In reality the act allows the investigative services access to very sensitive and detailed data of  “ordinary” citizens — without a court order. Perhaps then the attitude towards privacy and security on the opposite sides of the global political scale is not that much different and the American surveillance philosophy shows no substantial deviation from the Chinese one. Snowden’s words in this respect are worth quoting: if something can be done, it probably will be done, and possibly already has been. There simply was no way that America  – having so much information on the activities of the Chinese – would not resort to the same methods. Governments and corporations on both sides of the political barricade are leading a fight for our data. Considering the scale of surveillance in China and its influence on the lives of its inhabitants we cannot allow that our everyday life takes the same shape.

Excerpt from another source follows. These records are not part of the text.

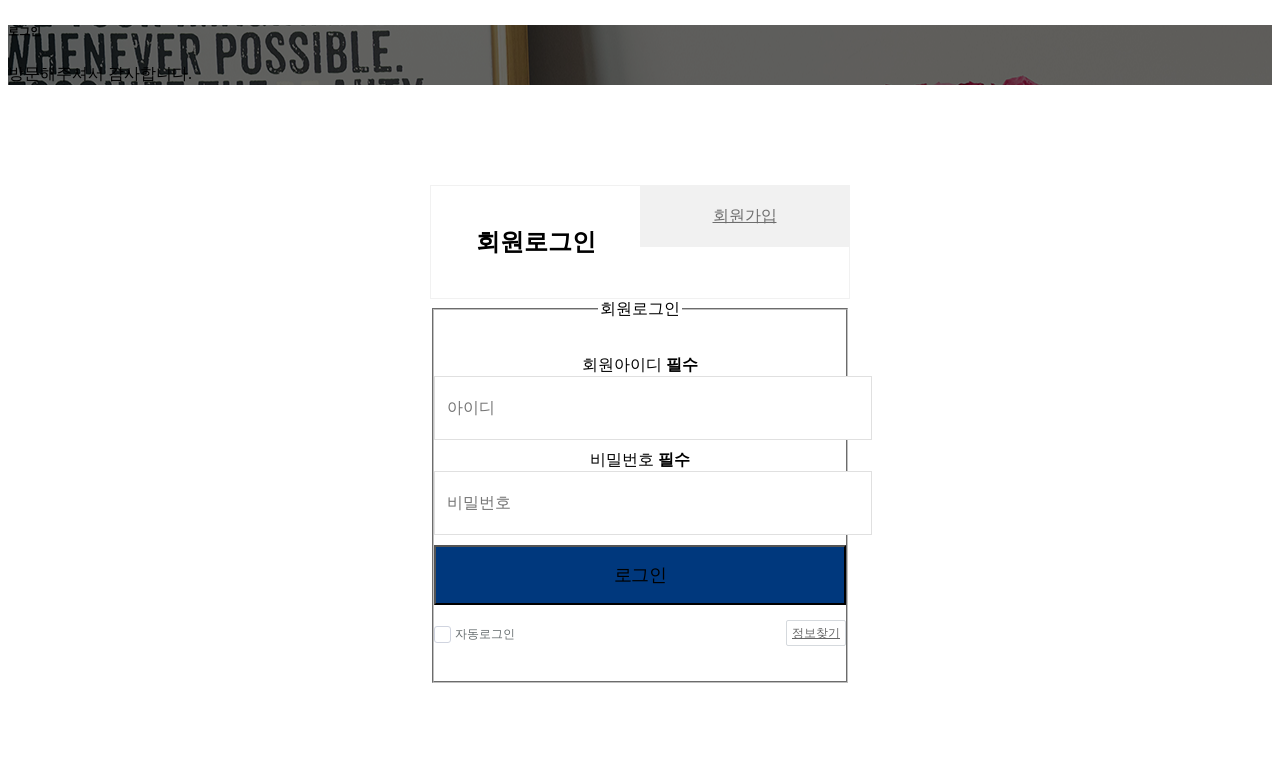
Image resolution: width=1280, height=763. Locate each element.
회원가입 (745, 215)
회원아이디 (640, 364)
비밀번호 (640, 459)
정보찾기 (816, 633)
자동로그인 (485, 634)
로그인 (640, 575)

Global market of malpractices

It would be naive to believe that the mentioned cases were incidental. Spyware basing on various technologies functions in every region of the world. Beginning with military satellite solutions, through  electronic intelligence systems such as Echelon, ending with infecting mobile phones with spyware of Pegasus type.

In 2018 the laboratory Citizen Lab operating at the University of Toronto has published a research report on the use of Pegasus all over the world. Operations with this program were detected in as many as 45 countries, including Poland. Devices with Android or iOS may be infected by sending a telephone connection signal or a link which displaying or clicking into results in connecting the device with the operator’s server. This way Pegasus gets access to all telephone functions and also to the settings. It collects information on the localization, connections made and sent messages. Possible is also insight into photos and search history as well as control over the option to register the sound. Without any knowledge of the user his smartphone becomes a bugging device.

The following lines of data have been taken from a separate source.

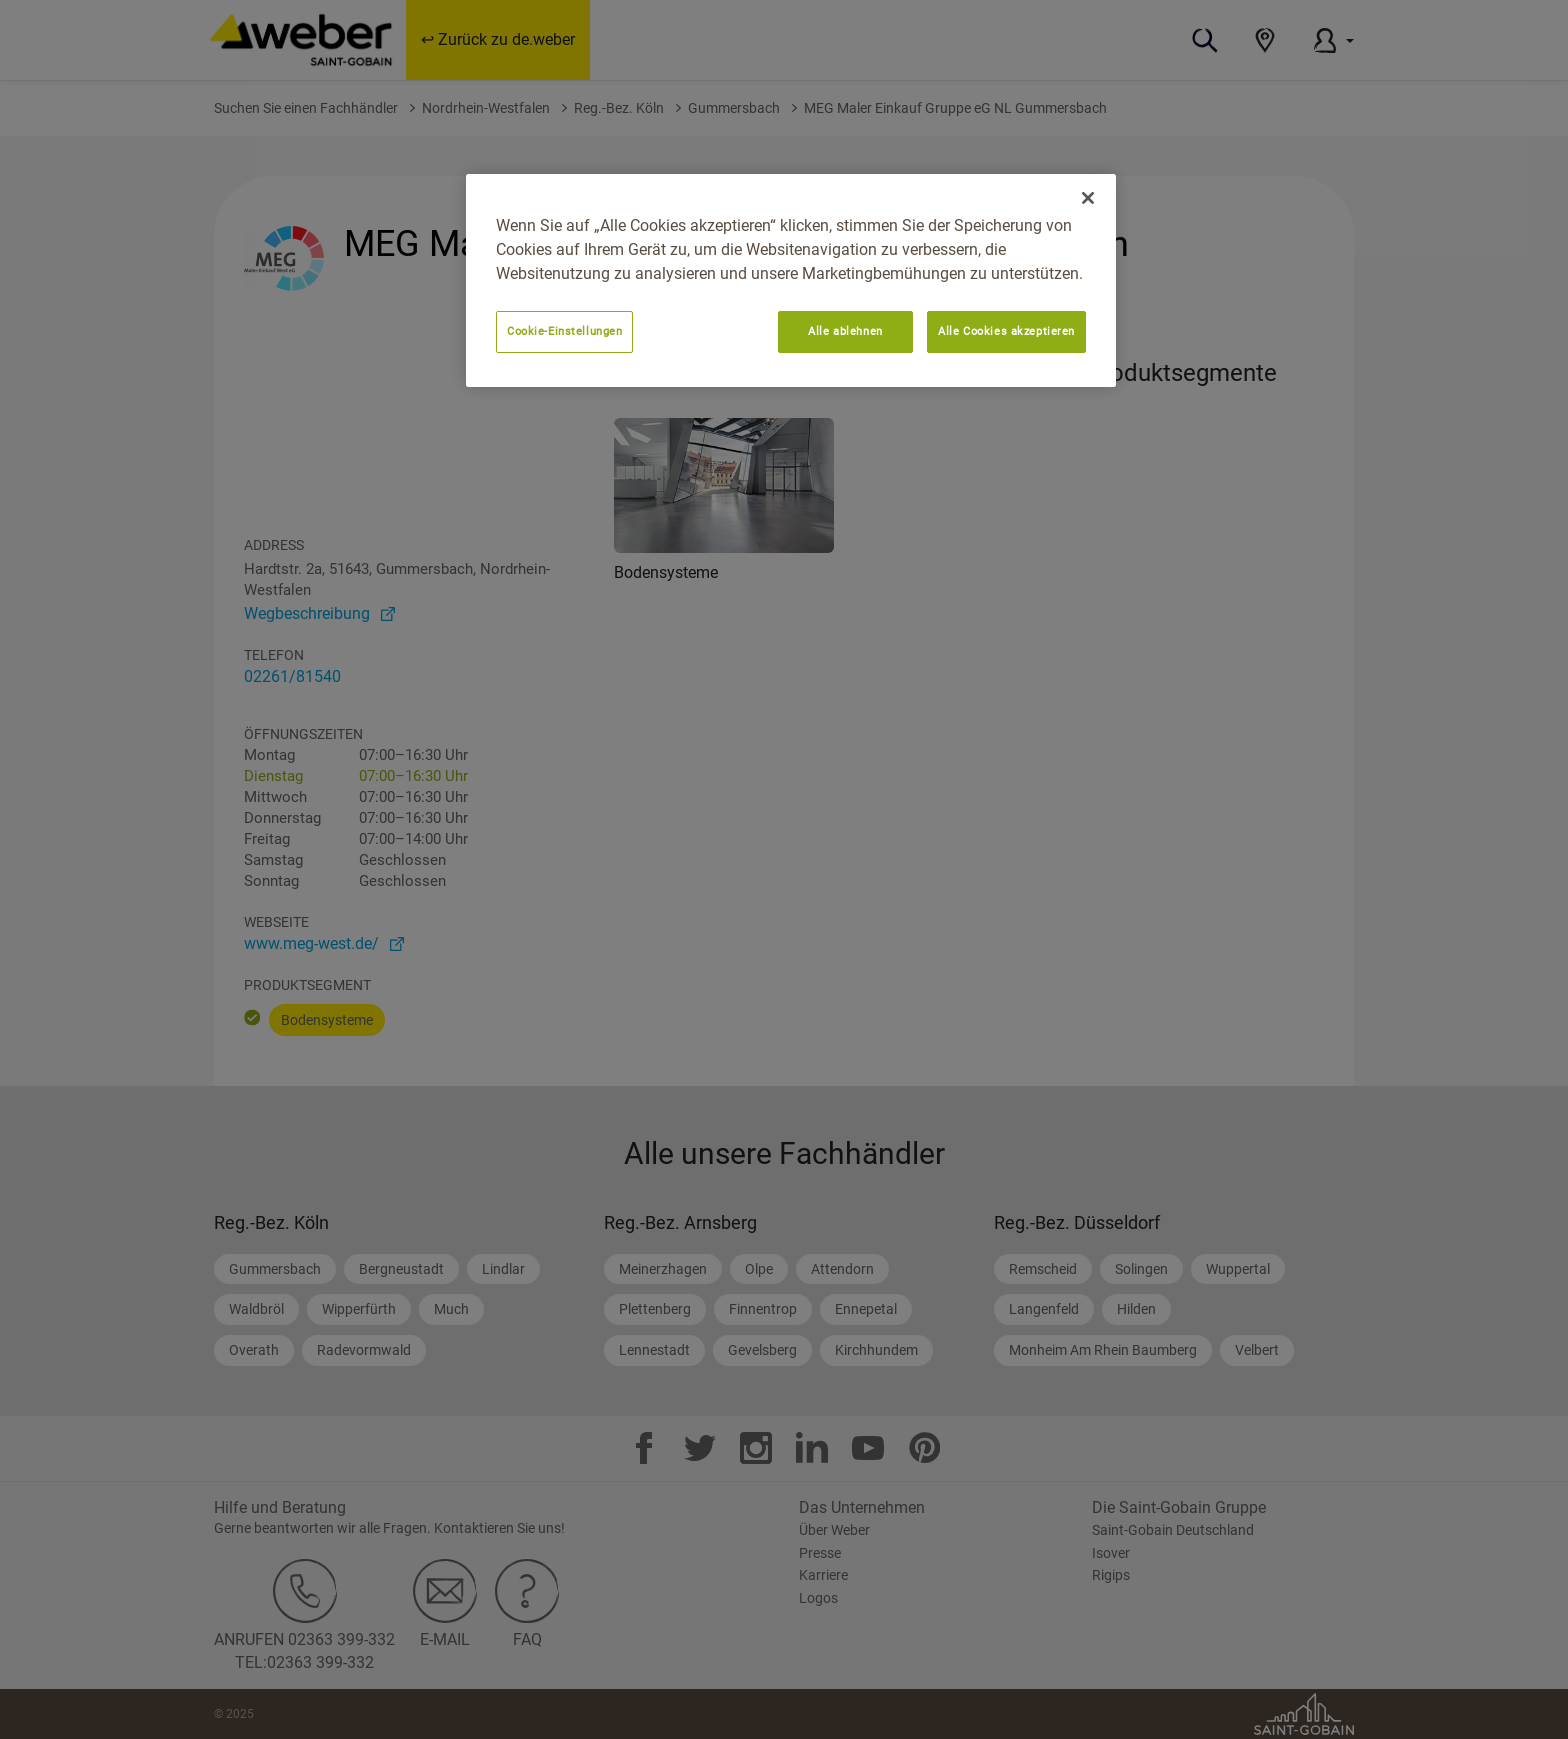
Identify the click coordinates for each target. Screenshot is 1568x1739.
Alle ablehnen (845, 331)
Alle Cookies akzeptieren (1006, 331)
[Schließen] (1088, 198)
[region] (791, 280)
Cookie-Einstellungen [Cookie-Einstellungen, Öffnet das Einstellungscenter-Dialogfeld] (564, 331)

Often the use of this Israeli NSO Group Company product (meaning Pegasus) is aimed to hit the activists, social workers, journalists or lawyers. The President of the European Commission, Ursula von der Leyen, clearly pointed out that the surveillance practices contradict the values represented by the European Union. In March 2022, a special committee of inquiry was set up within the European Parliament (PEGA). Its work should show whether in particular cases the use of surveillance programs infringes EU law.

Strong resistance raises against the surveillance programs used in politics. Journalist investigations  in Poland allowed to determine that the Central Anticorruption Bureau (Centralne Biuro Antykorupcyjne; CBA) has most probably bought Pegasus in 2017. The transaction was supposed to concern the means of special technology used for detection and prevention of crime. However, it has been shown that with the help of this program land authorities were invigilating opposition activists and lawyers.

On-demand tracking?

Yet, for example representatives of the Hungarian authorities see nothing wrong in the surveillance of citizens. Lajos Kosa, one of the Parliament members, was to say that the giants of technology execute a much broader surveillance over their users than the Hungarian government. What is worse, it is possible that he was right. The mosaic of capitalistic dependencies which define the present reality and the progressing digitization of almost every life domain do not allow us to forget that the new currency of control is information. It is traded by all players that count.